Gurbuz C., Kehribar D. Y., Özgen M.

EUROPEAN JOURNAL OF RHEUMATOLOGY, cilt.8, sa.4, ss.211-216, 2021 (ESCI) identifier identifier identifier identifier

  • Yayın Türü: Makale / Tam Makale
  • Cilt numarası: 8 Sayı: 4
  • Basım Tarihi: 2021
  • Doi Numarası: 10.5152/eurjrheum.2020.21199
  • Dergi Adı: EUROPEAN JOURNAL OF RHEUMATOLOGY
  • Derginin Tarandığı İndeksler: Emerging Sources Citation Index (ESCI), Scopus, TR DİZİN (ULAKBİM)
  • Sayfa Sayıları: ss.211-216
  • Anahtar Kelimeler: Behcet's syndrome, cohort, family history, manifestations, pathergy, BLACK-SEA REGION, ANKYLOSING-SPONDYLITIS, DISEASE, PREVALENCE, ARTHRITIS, GENDER, ONSET, AGE
  • Ondokuz Mayıs Üniversitesi Adresli: Evet

Özet

Objective: Behcet's syndrome (BS) is a multisystem variable vessel vasculitis characterized by skin-mucosal lesions.
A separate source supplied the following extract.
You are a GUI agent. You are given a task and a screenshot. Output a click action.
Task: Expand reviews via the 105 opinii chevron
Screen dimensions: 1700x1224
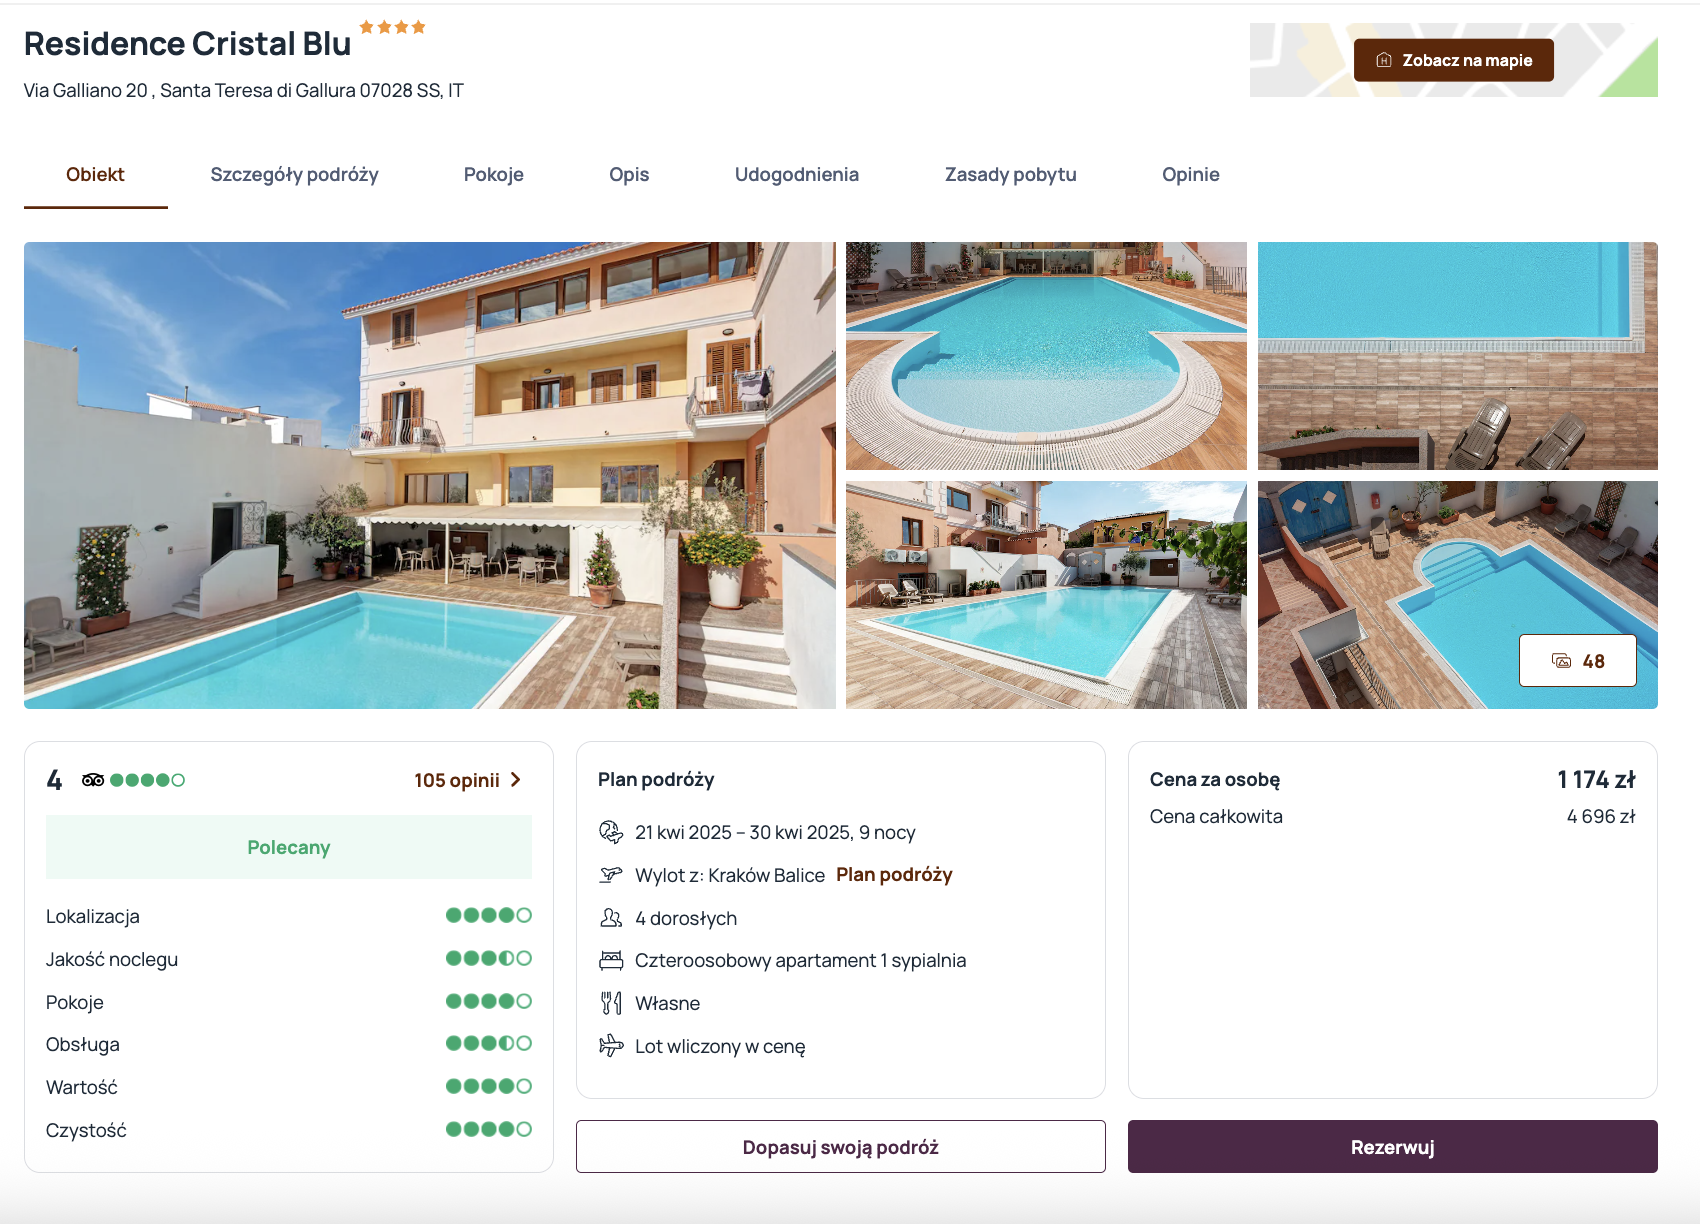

It can also involve the eyes, blood vessels, joints, gastrointestinal system, urogenital system, and central nervous system. BS starts in the third or fourth decade and affects both genders equally. The disease is more severe in young men. Although the sensitivity of the pathergy test (PT) is decreasing today, it is still an important clue in the diagnosis of BS. We describe the characteristics of BS in our region, retrospectively. We also analyzed the effect of gender, age, family history, and skin PT positivity status on the difference of clinical involvement.